Panel of the Month

An Excavated Angel from Furness

Angel, perhaps by John Petty, c.1475-1500, excavated from Furness Abbey. © Bill Wakefield.

Angel, perhaps by John Petty, c.1475-1500, excavated from Furness Abbey. © Bill Wakefield.

This month we feature a panel included in Penny Hebgin-Barnes’ new CVMA volume The Medieval Stained Glass of Lancashire, available at a discounted rate until 31 July 2009. Part of an angel excavated at Furness Abbey provides fascinating evidence of late 15th-century Cistercian glazing, which – as discussed in our May issue – was by this date no longer distinguishable from the stained glass of other religious institutions. It may have been made by the York-based glass painter Sir John Petty (d.1508), offering us an opportunity to consider the influence of York glazing in the North West and to discuss the life and work of this glazier.

The Panel

The figure, which is thought to be an angel, has a scalloped nimbus and long curly golden hair. It faces three-quarters dexter and wears an alb. The panel has been entirely executed in pigment and yellow stain. First the figure has been traced onto the glass with brown pigment and then a grey wash has been applied to shade the face and alb. The angel’s long and curly golden hair has been painted with thick brush strokes of pigment on top of yellow stain, the surface of which has been picked out with a needlepoint to reveal thin strands of hair. The angel’s facial features have been carefully drawn; several thin lines of paint draw attention to the shape of the eyelids and corner of the eyes. In contrast, much thicker short vertical brush strokes have been used to paint the eyebrows.

Furness Abbey

Fig. 2. Plan of Furness Abbey

Fig. 2. Plan of Furness Abbey

Fig. 1. Furness Abbey ruins as they appear today.
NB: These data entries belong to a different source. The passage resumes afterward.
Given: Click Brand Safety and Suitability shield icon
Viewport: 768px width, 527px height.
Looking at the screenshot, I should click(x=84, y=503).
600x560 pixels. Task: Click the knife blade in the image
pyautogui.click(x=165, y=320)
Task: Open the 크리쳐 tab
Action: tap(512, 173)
Fig. 1. Furness Abbey ruins as they appear today.

Furness Abbey was founded in 1127 when the site was given to the Sauvignac Order, which amalgamated with the Cistercian Order in 1147. The first abbey church was erected between 1127 and c.1170 and consisted of a nave, chancel and transepts. During the early 15th century the transept aisles and presbytery were enlarged, and at the end of the century the west tower was built. [Fig. 1] By this time Furness Abbey was one of the wealthiest Cistercian houses in England. The Abbey was surrendered to King Henry VIII in 1537 and King James I later granted it to the Preston family, from whom it passed to the Lowthers and then the Cavendishes. It was during this time that the Abbey fell into disrepair and presumably the stained and painted glass was smashed, and/or sold, lost and misplaced.
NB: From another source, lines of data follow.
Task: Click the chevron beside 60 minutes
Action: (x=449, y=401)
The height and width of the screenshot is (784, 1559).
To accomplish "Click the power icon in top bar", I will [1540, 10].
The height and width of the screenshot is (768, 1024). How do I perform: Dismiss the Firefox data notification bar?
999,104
The abbey site underwent basic excavation in the mid-19th century, and has since been the subject of a number of archaeological digs and restoration programmes. Several interesting artefacts and fragments of glass were recovered. In 1924 ‘3 small pieces of old glass from window (sic)’ were found in a location described as ‘Cemetery (guest house?)’. The cemetery guesthouse was located at the northernmost corner of the Abbey buildings, adjacent to the stream, as can be seen on a plan of the Abbey. [Fig. 2]

The three pieces of glass discovered were found to fit together perfectly to form the angel figure. Originally a single piece of painted white glass, it is now fractured in two places; once across the angel’s forehead and again across the chin. The three pieces of glass have been recently back plated and mounted together in a Perspex stand. Given that the panel was excavated from the soil it is in surprisingly good condition, with only a few patches of surface corrosion on the exterior surface. There has also been some paint deterioration. None of the lead has survived, but grozing marks are visible on its edges.
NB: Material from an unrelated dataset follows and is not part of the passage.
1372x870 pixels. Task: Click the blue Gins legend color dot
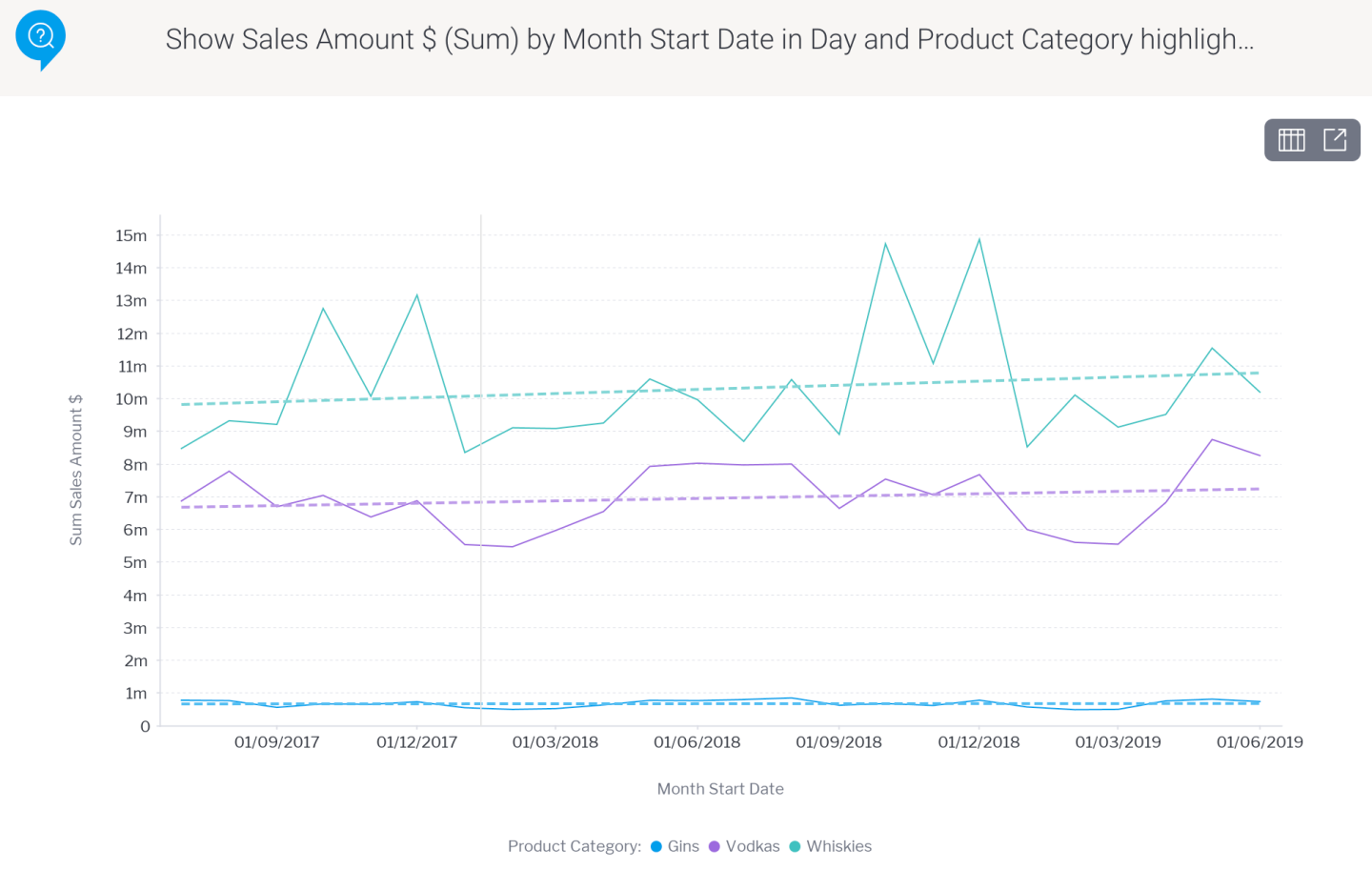pyautogui.click(x=656, y=846)
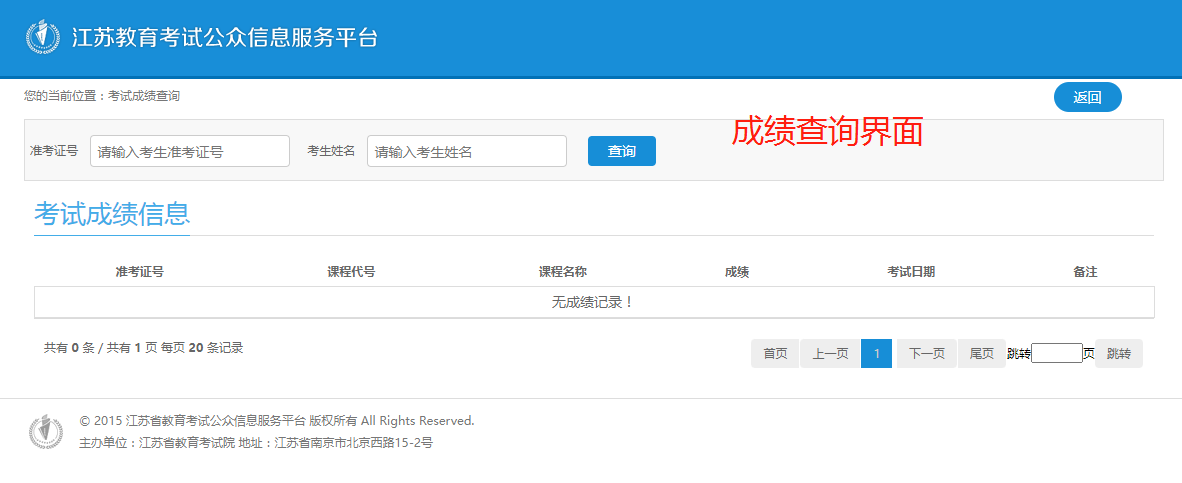Advance using 下一页 next page button

(926, 354)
After its discovery the angel was displayed first in the Abbey Museum (then housed in the chapel). It was later exhibited in Barrow library and the Dock Museum, Barrow, before it was returned to the present museum building (built 1982) in the Abbey grounds in 1993–94.

Although now part of Cumbria, Furness was a detached part of Lancashire until 1974, and is therefore catalogued in Penny Hebgin-Barnes’ new CVMA volume, The Medieval Stained Glass of Lancashire (2009). Hegbin-Barnes describes the piece in detail and at a total size of 14cm by 10cm suggests the panel was originally part of a tracery light or a canopy. She dates it to the last quarter of the 15th century (c.1475–1500). Almost nothing is known about the medieval glazing at Furness Abbey except for the fact that John Petty (also Pety, Pete), a York-based glazier, worked at the Abbey from c.1470 until his death, a period contemporary with the production of the angel panel.

York Glaziers in Cumbria

Fig. 3. A canonised bishop, Greystoke Church, east window, panel 4b.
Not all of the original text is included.